---------- ページ本文 ----------

名古屋のイラン人抗争、原因は薬物の客つき携帯争奪朝日新聞

 名古屋市を中心に相次いで起きているイラン人同士の抗争について、「もしもし電話」と呼ばれる薬物の客つき携帯電話の奪い合いが原因だったとの見方を、愛知県警が強めていることがわかった。この携帯電話を多く所有した分だけ、薬物密売の縄張りを拡大することができるためだ。県警は7月、入管法違反などの疑いで逮捕したイラン人から13台の携帯電話を押収。すべてが「もしもし電話」だった。

愛知県警がイラン人から押収した「もしもし電話」や薬物販売による売上金=瑞穂署で

 国際捜査課や瑞穂署などの調べでは、イラン国籍の住所不定、無職ターブット・ラフマニ被告(31)から押収した携帯電話には、1台当たり数十人から数百人の顧客が登録されていた。ラフマニ被告は名古屋市を拠点とするイラン人グループの幹部とされる。

 「三河は5000万円、名古屋は1000万円」

---------- 記録データ ----------

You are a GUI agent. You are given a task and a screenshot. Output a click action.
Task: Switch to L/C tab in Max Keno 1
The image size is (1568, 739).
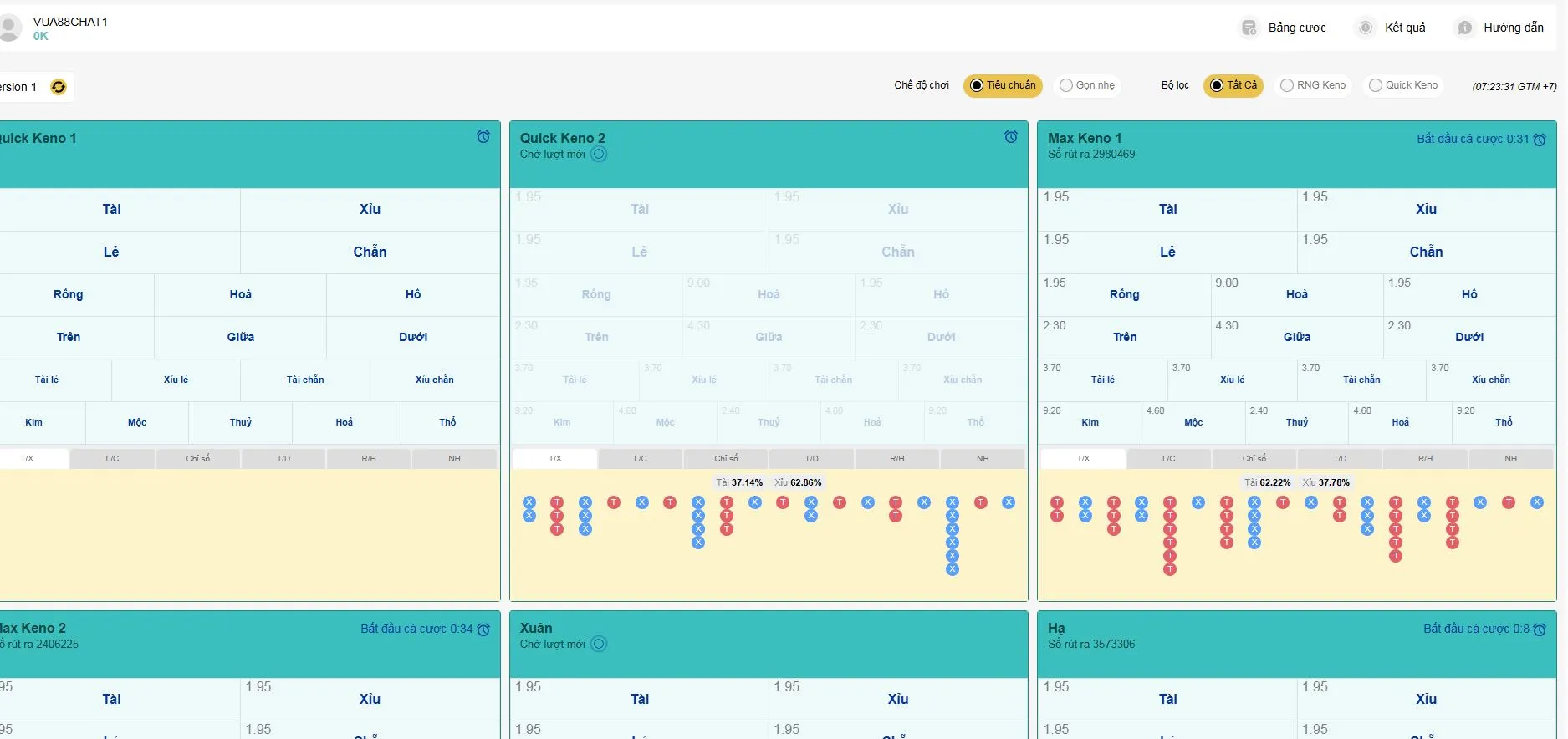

----------

> 作業内容:
1. イラン人抗争の記事について、次の問いに答えてください。
(a) 県警が7月に入管法違反などの疑いで逮捕したイラン人から押収した携帯電話は何台でしたか？
(b) ラフマニ被告から押収した携帯電話には、1台当たり何人の顧客が登録されていましたか？
(c) ラフマニ被告はどのような人物とされていますか？
2. イラン人抗争の記事によると、「もしもし電話」の奪い合いが抗争の原因になるのはなぜですか？
3. イラン人抗争の記事の続きを、最後の一文の後から書いてください。

> 回答:
1.
(a) 13台で、すべてが「もしもし電話」でした。
(b) 数十人から数百人です。
(c) 名古屋市を拠点とするイラン人グループの幹部とされています。

2. 「もしもし電話」は薬物の客がついた携帯電話で、多く所有した分だけ薬物密売の縄張りを拡大できるからです。

3.
 こうささやかれるほど、電話1台の取引価格の相場は高い。薬物を求める客の間に口コミで広まった、この「もしもし」とだけ答える携帯電話が販売の主要な窓口となっているためだ。荒稼ぎをして母国に帰るグループのボスが、高値で仲間に引き継いでいくケースも多いという。

 今年、イラン人の抗争が愛知県内で激化しているのはなぜか。県警は、名古屋市と豊橋市をそれぞれ拠点とするイラン人グループが、三河地区での客と、それにつながる「もしもし電話」を奪い合っているとみている。同地区は、自動車産業の下請け工場などで働く日系ブラジル人が増え続けており、「飽和状態の名古屋に比べて新規顧客が増えている」という。

 2月に起きた名古屋市瑞穂区での発砲事件とそれに続く6、7月の千種区や中区でのイラン人の連れ去りは、縄張りを荒らされた豊橋グループが名古屋グループのメンバーを襲ったとの見方が強い。三つの事件とも薬物の取引が活発化する「週末の深夜」に発生した。金曜日に夜遊びをする多くの人たちが抗争に巻き込まれかねないため、県警は先月、組織犯罪対策局長名で全署にイラン人抗争を警戒するよう異例の文書を出した。

 イラン人の犯罪グループは仲間内でも関係が薄いという特徴がある。やりとりは携帯電話が主体で、お互いの住所や本名は絶対に明かさない。強いリーダーが現れると、仲間を裏切ることも珍しくない。国際捜査課は「緩やかな連帯が組織解明を難しくしている」と手を焼いている。

 今回、大量の「もしもし電話」を押収したことで「しばらく抗争は沈静化するかもしれない」と県警幹部は期待する。一方で、別の幹部は「暴れているイラン人自体を捕まえないと意味がない」と警戒感をにじませる。